Kate Dolan (Program of International Research and Training, National Drug and Alcohol Research Centre, University of New South Wales, Sydney, Australia)
Heather Worth (International HIV Research Group, School of Public Health and Community Medicine, University of New South Wales, Sydney, Australia)
David Wilson (Surveillance and Evaluation Program for Public Health, The Kirby Institute, University of New South Wales, Sydney, Australia)

International Journal of Prisoner Health

ISSN: 1744-9200

Article publication date: 21 December 2015

345

Abstract

Purpose

Injecting drug use is a global concern, with an estimated 16 million people who inject drugs (PWIDs) in over 148 countries. A number of Asian countries detain PWIDs for compulsory treatment. The paper aims to discuss this issue.
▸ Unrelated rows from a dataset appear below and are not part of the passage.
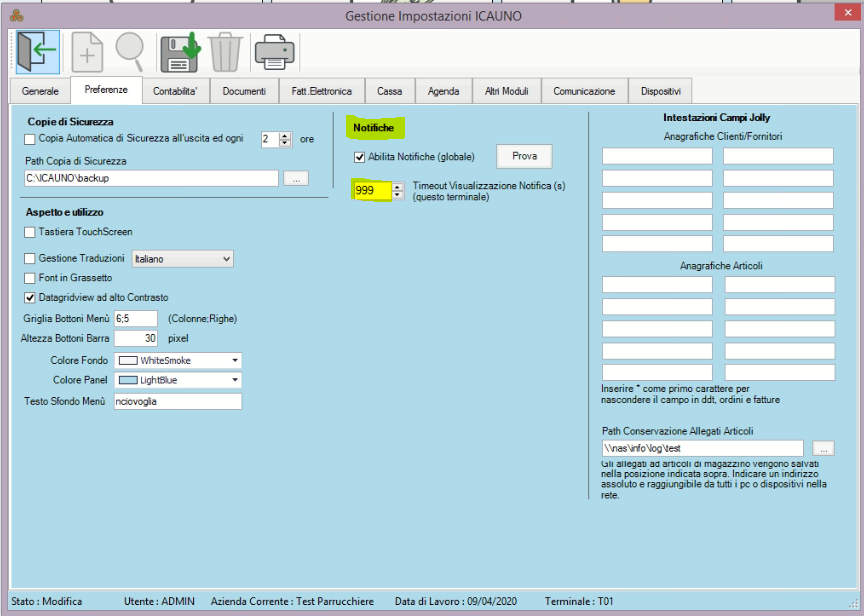
Task: Switch to the Contabilita' tab
Action: pos(175,91)
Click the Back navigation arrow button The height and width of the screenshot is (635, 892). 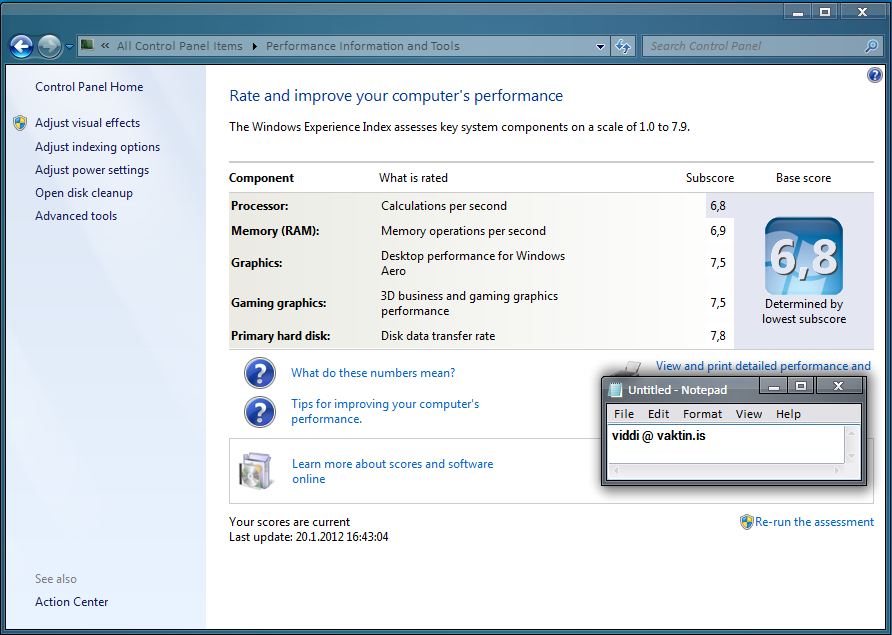[21, 46]
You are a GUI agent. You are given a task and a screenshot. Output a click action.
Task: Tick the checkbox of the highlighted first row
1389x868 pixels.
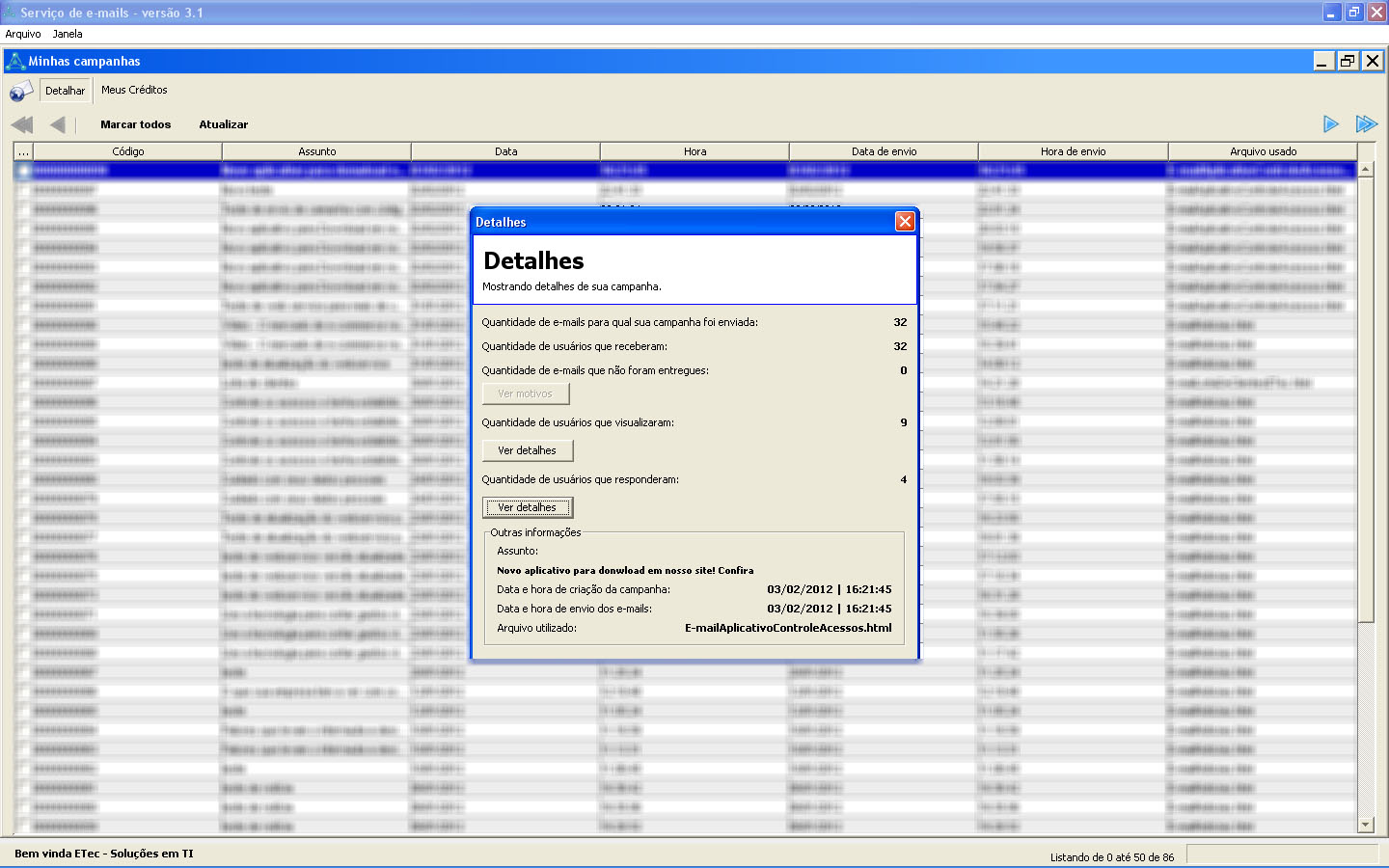23,171
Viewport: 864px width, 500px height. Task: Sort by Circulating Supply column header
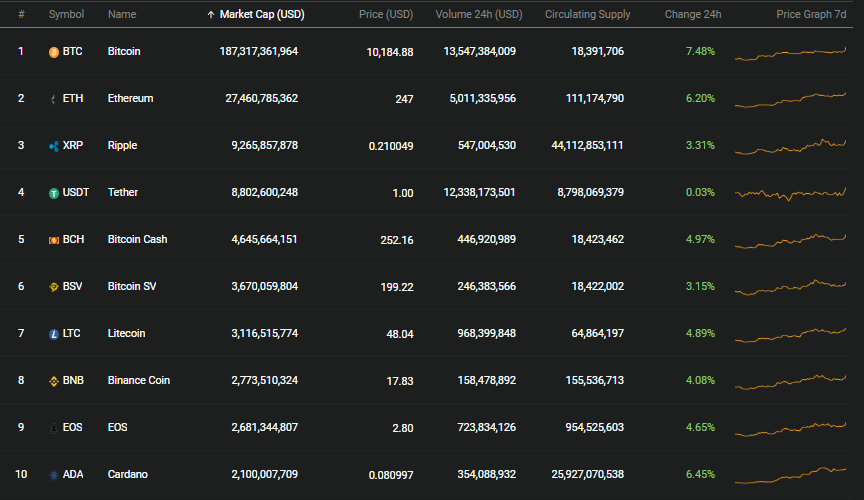click(x=587, y=14)
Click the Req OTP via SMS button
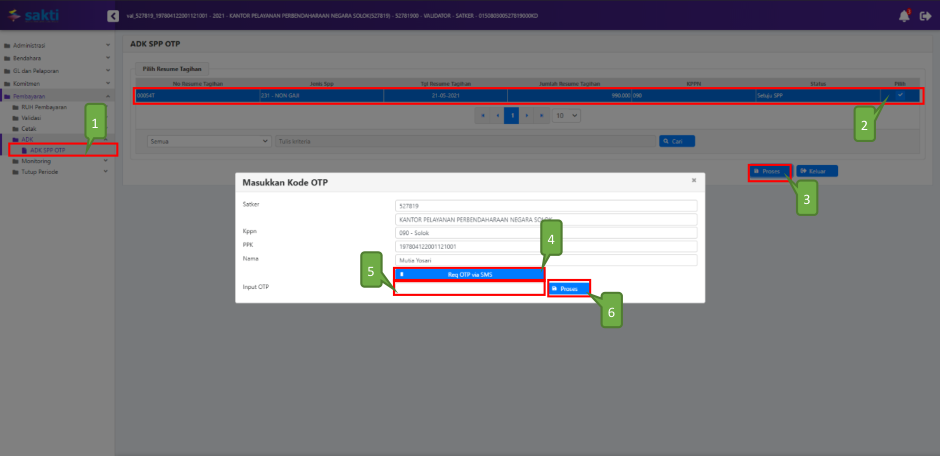 [x=469, y=274]
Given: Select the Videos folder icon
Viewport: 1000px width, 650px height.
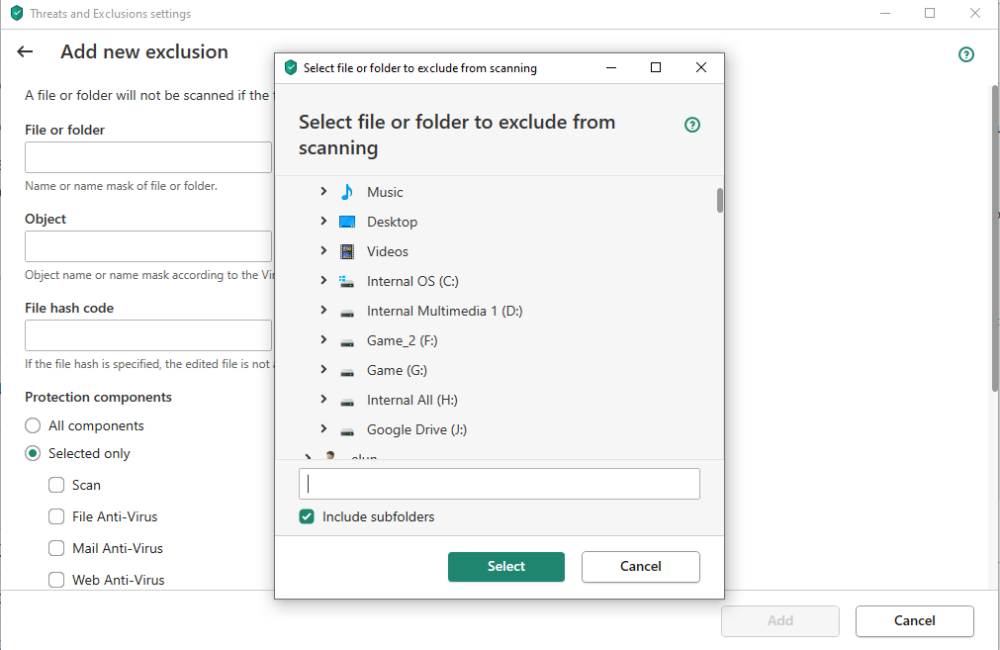Looking at the screenshot, I should pos(347,252).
Design/methodology/approach

The authors reviewed the literature on compulsory drug treatment in seven Asian countries.

Findings

The authors identified 1,269 closed settings which held over 600,000 drug users in eight countries. The average detainee was aged from 20 to 30 years and was predominantly male. HIV risk behaviour continued in detention in some countries. In most countries treatment comprised physical labour, military drills. Methadone maintenance treatment and antiretroviral therapy were rarely available. No data were located to show detention in a closed setting treated drug dependency. Issues of concern were; no due legal process for the detention of drug users, lack of evidence-based drug treatment, lack of HIV prevention and treatment, abusive conditions, forced labour and exercise, arbitrary exit procedures and very high relapse rates.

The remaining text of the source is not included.